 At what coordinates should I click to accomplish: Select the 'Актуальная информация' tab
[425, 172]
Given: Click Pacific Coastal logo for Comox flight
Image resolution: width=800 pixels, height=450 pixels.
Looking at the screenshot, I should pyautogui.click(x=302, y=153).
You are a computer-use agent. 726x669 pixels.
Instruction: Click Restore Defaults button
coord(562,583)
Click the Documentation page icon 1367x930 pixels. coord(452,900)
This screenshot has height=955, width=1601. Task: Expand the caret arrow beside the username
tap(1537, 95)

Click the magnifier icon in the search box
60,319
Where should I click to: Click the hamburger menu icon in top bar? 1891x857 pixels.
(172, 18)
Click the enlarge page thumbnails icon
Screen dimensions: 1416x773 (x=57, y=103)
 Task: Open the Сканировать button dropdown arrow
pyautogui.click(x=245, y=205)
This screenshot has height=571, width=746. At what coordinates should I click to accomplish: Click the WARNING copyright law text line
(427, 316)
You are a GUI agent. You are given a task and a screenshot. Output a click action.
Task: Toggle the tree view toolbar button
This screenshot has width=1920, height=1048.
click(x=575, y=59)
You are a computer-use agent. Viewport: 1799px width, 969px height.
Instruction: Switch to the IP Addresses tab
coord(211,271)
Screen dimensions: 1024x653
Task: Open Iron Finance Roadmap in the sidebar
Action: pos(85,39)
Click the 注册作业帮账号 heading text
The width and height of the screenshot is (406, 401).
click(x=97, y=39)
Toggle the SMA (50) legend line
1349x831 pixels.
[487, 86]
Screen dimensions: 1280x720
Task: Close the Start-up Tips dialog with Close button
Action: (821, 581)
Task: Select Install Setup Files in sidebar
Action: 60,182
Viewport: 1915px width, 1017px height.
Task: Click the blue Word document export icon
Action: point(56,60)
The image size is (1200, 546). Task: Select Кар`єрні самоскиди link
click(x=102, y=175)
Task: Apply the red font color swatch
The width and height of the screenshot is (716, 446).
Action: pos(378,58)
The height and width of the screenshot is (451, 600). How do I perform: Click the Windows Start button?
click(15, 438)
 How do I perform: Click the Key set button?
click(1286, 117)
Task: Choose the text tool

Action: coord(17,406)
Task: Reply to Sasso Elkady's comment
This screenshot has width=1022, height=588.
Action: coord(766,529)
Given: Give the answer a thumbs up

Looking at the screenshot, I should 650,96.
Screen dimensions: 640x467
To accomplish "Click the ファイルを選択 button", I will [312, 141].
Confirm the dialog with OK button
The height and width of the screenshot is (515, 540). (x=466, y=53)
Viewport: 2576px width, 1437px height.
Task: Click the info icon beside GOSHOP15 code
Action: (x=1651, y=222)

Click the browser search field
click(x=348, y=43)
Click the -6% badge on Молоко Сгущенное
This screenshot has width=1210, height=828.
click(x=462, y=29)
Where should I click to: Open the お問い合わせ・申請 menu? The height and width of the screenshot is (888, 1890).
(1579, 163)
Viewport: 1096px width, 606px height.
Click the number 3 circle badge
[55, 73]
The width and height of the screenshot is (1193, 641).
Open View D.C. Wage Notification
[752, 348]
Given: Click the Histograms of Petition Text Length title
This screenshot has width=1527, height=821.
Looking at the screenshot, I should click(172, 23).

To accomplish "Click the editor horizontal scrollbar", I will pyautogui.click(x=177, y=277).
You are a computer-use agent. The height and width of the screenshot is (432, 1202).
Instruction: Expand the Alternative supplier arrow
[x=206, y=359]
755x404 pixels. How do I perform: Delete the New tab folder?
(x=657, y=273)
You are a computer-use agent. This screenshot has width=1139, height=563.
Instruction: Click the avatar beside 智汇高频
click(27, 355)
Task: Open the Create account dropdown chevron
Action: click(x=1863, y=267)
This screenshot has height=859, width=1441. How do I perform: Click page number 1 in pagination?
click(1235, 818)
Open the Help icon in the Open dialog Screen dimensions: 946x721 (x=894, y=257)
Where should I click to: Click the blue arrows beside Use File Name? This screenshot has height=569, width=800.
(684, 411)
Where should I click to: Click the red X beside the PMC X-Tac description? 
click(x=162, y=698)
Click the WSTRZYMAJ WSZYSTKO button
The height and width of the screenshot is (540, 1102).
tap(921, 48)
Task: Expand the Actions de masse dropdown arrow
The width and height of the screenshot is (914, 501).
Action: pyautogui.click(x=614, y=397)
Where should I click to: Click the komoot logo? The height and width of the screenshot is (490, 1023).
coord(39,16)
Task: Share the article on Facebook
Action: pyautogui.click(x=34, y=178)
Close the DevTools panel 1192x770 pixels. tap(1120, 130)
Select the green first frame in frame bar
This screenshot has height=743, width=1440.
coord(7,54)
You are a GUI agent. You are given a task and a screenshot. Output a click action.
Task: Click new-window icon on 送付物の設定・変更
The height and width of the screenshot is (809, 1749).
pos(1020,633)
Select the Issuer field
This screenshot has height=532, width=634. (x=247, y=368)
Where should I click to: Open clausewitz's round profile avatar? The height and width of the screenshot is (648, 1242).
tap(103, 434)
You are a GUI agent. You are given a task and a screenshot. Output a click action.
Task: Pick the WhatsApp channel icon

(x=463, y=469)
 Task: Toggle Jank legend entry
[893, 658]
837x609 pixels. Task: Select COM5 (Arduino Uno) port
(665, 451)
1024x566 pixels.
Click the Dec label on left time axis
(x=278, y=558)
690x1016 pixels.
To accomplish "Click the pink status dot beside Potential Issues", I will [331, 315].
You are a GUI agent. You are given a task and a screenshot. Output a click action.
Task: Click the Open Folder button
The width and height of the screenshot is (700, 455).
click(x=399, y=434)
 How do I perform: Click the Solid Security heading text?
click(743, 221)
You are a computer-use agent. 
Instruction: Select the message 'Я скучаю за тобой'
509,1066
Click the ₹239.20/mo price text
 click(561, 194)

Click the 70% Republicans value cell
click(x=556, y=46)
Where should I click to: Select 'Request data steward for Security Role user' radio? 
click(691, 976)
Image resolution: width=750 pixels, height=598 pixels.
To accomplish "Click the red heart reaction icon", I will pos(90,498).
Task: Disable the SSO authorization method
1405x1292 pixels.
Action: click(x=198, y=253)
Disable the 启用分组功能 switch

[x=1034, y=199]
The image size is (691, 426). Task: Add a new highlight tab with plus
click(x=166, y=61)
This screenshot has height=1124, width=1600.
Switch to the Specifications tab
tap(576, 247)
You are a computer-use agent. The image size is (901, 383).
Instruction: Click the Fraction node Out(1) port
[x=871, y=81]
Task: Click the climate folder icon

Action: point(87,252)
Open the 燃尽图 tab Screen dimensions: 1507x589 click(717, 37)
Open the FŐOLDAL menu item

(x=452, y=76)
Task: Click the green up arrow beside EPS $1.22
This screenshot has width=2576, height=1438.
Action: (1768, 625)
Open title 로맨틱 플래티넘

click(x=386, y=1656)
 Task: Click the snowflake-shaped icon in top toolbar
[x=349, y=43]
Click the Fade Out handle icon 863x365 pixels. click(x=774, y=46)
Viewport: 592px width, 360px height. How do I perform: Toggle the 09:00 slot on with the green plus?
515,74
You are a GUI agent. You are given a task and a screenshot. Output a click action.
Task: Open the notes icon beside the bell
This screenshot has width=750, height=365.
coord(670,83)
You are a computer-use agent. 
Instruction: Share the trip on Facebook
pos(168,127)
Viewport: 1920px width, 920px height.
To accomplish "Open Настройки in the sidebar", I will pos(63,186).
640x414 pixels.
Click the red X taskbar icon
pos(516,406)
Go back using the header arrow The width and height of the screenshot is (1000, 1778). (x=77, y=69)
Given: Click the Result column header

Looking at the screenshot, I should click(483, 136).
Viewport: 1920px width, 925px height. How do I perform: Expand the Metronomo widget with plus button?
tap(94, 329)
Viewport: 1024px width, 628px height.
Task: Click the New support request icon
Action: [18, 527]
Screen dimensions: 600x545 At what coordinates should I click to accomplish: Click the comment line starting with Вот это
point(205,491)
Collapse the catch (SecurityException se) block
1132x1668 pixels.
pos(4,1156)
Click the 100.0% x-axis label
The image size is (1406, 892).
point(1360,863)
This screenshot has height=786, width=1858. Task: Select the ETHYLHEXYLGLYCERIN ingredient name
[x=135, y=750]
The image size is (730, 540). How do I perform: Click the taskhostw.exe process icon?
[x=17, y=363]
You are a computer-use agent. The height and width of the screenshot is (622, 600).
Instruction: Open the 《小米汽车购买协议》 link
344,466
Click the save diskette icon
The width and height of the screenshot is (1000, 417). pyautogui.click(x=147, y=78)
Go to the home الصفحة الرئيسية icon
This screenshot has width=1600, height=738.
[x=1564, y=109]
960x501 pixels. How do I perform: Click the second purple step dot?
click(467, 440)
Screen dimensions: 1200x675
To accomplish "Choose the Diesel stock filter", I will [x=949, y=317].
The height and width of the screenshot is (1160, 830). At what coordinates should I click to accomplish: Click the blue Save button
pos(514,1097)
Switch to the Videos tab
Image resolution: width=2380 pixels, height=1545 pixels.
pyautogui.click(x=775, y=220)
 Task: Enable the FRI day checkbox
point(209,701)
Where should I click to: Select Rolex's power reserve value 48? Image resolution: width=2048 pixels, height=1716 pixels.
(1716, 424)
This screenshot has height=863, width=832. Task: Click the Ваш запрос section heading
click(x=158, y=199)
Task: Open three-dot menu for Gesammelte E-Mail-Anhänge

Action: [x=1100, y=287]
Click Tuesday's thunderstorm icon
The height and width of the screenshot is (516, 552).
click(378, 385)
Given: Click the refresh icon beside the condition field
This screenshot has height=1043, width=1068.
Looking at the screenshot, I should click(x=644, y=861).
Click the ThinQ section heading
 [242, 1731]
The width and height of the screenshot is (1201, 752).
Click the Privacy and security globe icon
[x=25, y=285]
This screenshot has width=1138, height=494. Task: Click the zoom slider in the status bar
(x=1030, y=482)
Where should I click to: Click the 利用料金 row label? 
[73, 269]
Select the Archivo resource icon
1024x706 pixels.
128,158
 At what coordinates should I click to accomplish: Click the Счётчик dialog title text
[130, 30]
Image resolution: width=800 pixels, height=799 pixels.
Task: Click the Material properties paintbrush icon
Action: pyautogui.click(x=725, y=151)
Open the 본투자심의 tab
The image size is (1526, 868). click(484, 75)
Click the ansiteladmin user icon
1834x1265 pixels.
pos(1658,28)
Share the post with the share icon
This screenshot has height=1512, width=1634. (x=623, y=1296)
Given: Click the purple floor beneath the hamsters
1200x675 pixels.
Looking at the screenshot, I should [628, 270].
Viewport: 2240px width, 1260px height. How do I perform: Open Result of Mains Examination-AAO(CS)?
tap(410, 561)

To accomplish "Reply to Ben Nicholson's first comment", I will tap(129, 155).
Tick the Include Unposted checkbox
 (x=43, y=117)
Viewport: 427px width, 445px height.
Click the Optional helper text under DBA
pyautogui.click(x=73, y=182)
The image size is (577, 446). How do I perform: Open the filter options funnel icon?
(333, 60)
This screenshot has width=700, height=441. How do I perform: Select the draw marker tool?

▶ **What you have to do**
Taking the listing above as the source, transcribe only the lines starting at the line with "This screenshot has width=1920, height=1048." and going through the line with "You are a computer-use agent. Viewport: 1799px", unaltered and with both ends included.

▶ **Result of the exercise**
This screenshot has width=1920, height=1048.
click(x=575, y=59)
You are a computer-use agent. Viewport: 1799px width, 969px height.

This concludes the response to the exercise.